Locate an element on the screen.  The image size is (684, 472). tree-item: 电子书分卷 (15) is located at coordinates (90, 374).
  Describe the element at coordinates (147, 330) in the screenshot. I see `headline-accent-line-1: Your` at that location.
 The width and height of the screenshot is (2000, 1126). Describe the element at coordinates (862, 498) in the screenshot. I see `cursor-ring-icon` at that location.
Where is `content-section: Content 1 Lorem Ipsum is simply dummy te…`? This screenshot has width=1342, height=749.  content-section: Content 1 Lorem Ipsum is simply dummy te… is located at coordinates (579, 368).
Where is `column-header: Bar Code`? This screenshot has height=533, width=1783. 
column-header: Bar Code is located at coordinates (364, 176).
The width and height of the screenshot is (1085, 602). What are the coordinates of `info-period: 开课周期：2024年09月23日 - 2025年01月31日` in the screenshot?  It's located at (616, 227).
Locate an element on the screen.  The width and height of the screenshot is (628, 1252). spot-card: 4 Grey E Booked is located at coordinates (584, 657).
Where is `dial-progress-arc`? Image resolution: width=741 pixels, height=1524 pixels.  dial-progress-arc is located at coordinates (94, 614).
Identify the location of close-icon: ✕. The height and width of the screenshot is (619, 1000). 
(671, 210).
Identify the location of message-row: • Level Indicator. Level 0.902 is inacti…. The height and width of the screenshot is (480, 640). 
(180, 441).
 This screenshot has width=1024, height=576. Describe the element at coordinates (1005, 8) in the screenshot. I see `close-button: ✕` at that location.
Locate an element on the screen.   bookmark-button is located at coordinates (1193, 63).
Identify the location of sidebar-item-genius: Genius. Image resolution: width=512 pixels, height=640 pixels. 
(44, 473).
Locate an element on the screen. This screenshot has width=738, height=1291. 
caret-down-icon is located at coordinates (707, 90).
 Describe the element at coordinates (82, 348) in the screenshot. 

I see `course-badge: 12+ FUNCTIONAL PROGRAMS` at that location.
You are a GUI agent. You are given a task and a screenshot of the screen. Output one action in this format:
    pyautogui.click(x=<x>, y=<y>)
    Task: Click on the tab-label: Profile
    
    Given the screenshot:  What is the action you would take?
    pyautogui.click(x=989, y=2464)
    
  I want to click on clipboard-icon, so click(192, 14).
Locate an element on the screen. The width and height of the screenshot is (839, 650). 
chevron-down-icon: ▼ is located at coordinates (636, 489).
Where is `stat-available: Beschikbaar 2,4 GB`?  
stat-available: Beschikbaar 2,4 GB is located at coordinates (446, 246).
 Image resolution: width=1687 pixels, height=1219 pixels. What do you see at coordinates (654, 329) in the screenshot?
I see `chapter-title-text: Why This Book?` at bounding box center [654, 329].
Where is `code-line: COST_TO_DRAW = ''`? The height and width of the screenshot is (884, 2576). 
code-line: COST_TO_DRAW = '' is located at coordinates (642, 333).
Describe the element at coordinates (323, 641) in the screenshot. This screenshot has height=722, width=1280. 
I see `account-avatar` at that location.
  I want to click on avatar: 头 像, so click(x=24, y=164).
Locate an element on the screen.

====================

■ PROBLEM REQUIREMENTS
Reproduce all of the lines above word for word, changing nothing.

■ RESULT OF THE EXERCISE
Locate an element on the screen.  The image size is (684, 472). tree-item: 电子书分卷 (15) is located at coordinates (90, 374).
  Describe the element at coordinates (147, 330) in the screenshot. I see `headline-accent-line-1: Your` at that location.
 The width and height of the screenshot is (2000, 1126). Describe the element at coordinates (862, 498) in the screenshot. I see `cursor-ring-icon` at that location.
Where is `content-section: Content 1 Lorem Ipsum is simply dummy te…`? This screenshot has width=1342, height=749.  content-section: Content 1 Lorem Ipsum is simply dummy te… is located at coordinates (579, 368).
Where is `column-header: Bar Code`? This screenshot has height=533, width=1783. 
column-header: Bar Code is located at coordinates (364, 176).
The width and height of the screenshot is (1085, 602). What are the coordinates of `info-period: 开课周期：2024年09月23日 - 2025年01月31日` in the screenshot?  It's located at (616, 227).
Locate an element on the screen.  The width and height of the screenshot is (628, 1252). spot-card: 4 Grey E Booked is located at coordinates (584, 657).
Where is `dial-progress-arc`? Image resolution: width=741 pixels, height=1524 pixels.  dial-progress-arc is located at coordinates (94, 614).
Identify the location of close-icon: ✕. The height and width of the screenshot is (619, 1000). 
(671, 210).
Identify the location of message-row: • Level Indicator. Level 0.902 is inacti…. The height and width of the screenshot is (480, 640). 
(180, 441).
 This screenshot has width=1024, height=576. Describe the element at coordinates (1005, 8) in the screenshot. I see `close-button: ✕` at that location.
Locate an element on the screen.   bookmark-button is located at coordinates (1193, 63).
Identify the location of sidebar-item-genius: Genius. Image resolution: width=512 pixels, height=640 pixels. 
(44, 473).
Locate an element on the screen. This screenshot has width=738, height=1291. 
caret-down-icon is located at coordinates (707, 90).
 Describe the element at coordinates (82, 348) in the screenshot. 

I see `course-badge: 12+ FUNCTIONAL PROGRAMS` at that location.
You are a GUI agent. You are given a task and a screenshot of the screen. Output one action in this format:
    pyautogui.click(x=<x>, y=<y>)
    Task: Click on the tab-label: Profile
    
    Given the screenshot:  What is the action you would take?
    pyautogui.click(x=989, y=2464)
    
  I want to click on clipboard-icon, so click(192, 14).
Locate an element on the screen. The width and height of the screenshot is (839, 650). 
chevron-down-icon: ▼ is located at coordinates (636, 489).
Where is `stat-available: Beschikbaar 2,4 GB`?  
stat-available: Beschikbaar 2,4 GB is located at coordinates (446, 246).
 Image resolution: width=1687 pixels, height=1219 pixels. What do you see at coordinates (654, 329) in the screenshot?
I see `chapter-title-text: Why This Book?` at bounding box center [654, 329].
Where is `code-line: COST_TO_DRAW = ''`? The height and width of the screenshot is (884, 2576). 
code-line: COST_TO_DRAW = '' is located at coordinates (642, 333).
Describe the element at coordinates (323, 641) in the screenshot. This screenshot has height=722, width=1280. 
I see `account-avatar` at that location.
  I want to click on avatar: 头 像, so click(x=24, y=164).
Locate an element on the screen.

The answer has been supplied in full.